Task goal =>
Retype the line with "You are a computer-use agent." exactly. Then retype every line after it through the end of the entries below, and nothing more, leaving out pictures.

___

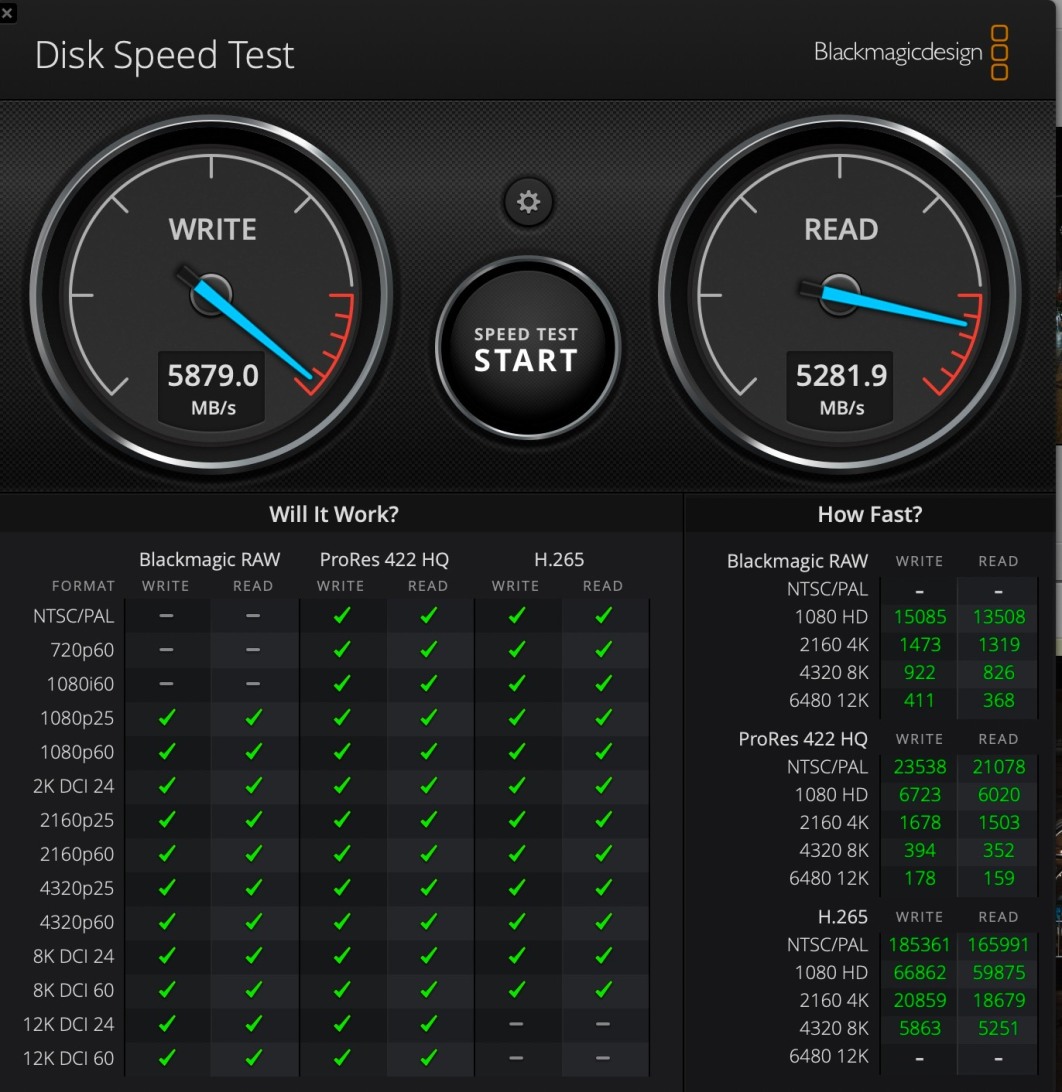Click Blackmagic RAW read checkmark for 8K DCI 60
1062x1092 pixels.
pyautogui.click(x=253, y=990)
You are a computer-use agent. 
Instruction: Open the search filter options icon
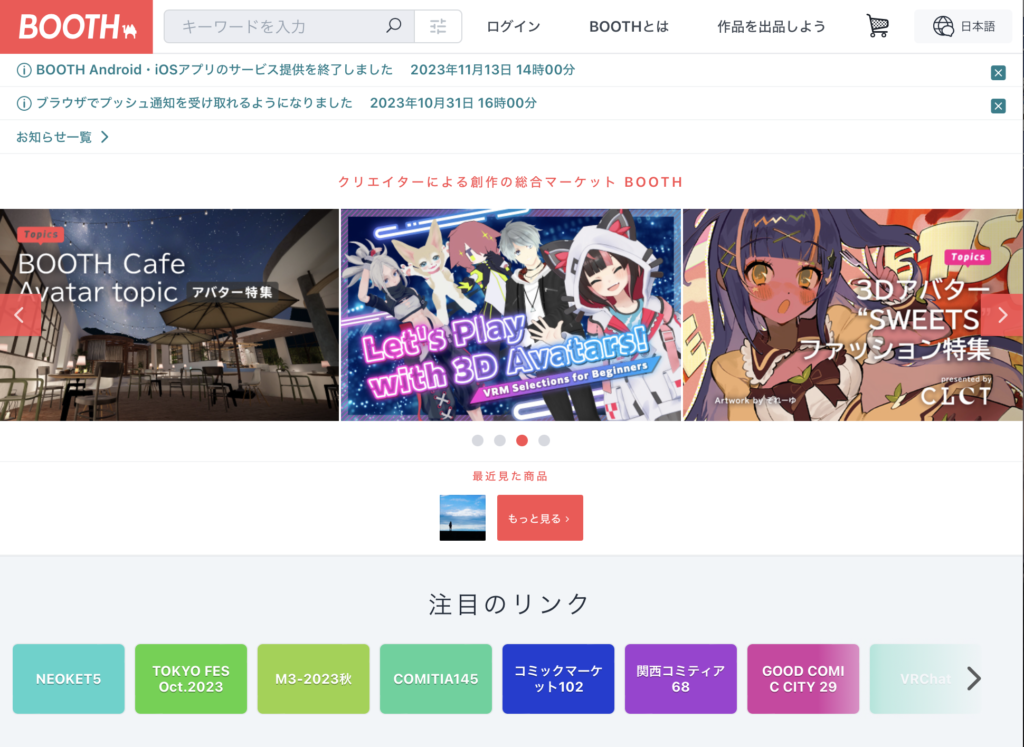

___

Task solution =>
You are a computer-use agent. 
Instruction: Open the search filter options icon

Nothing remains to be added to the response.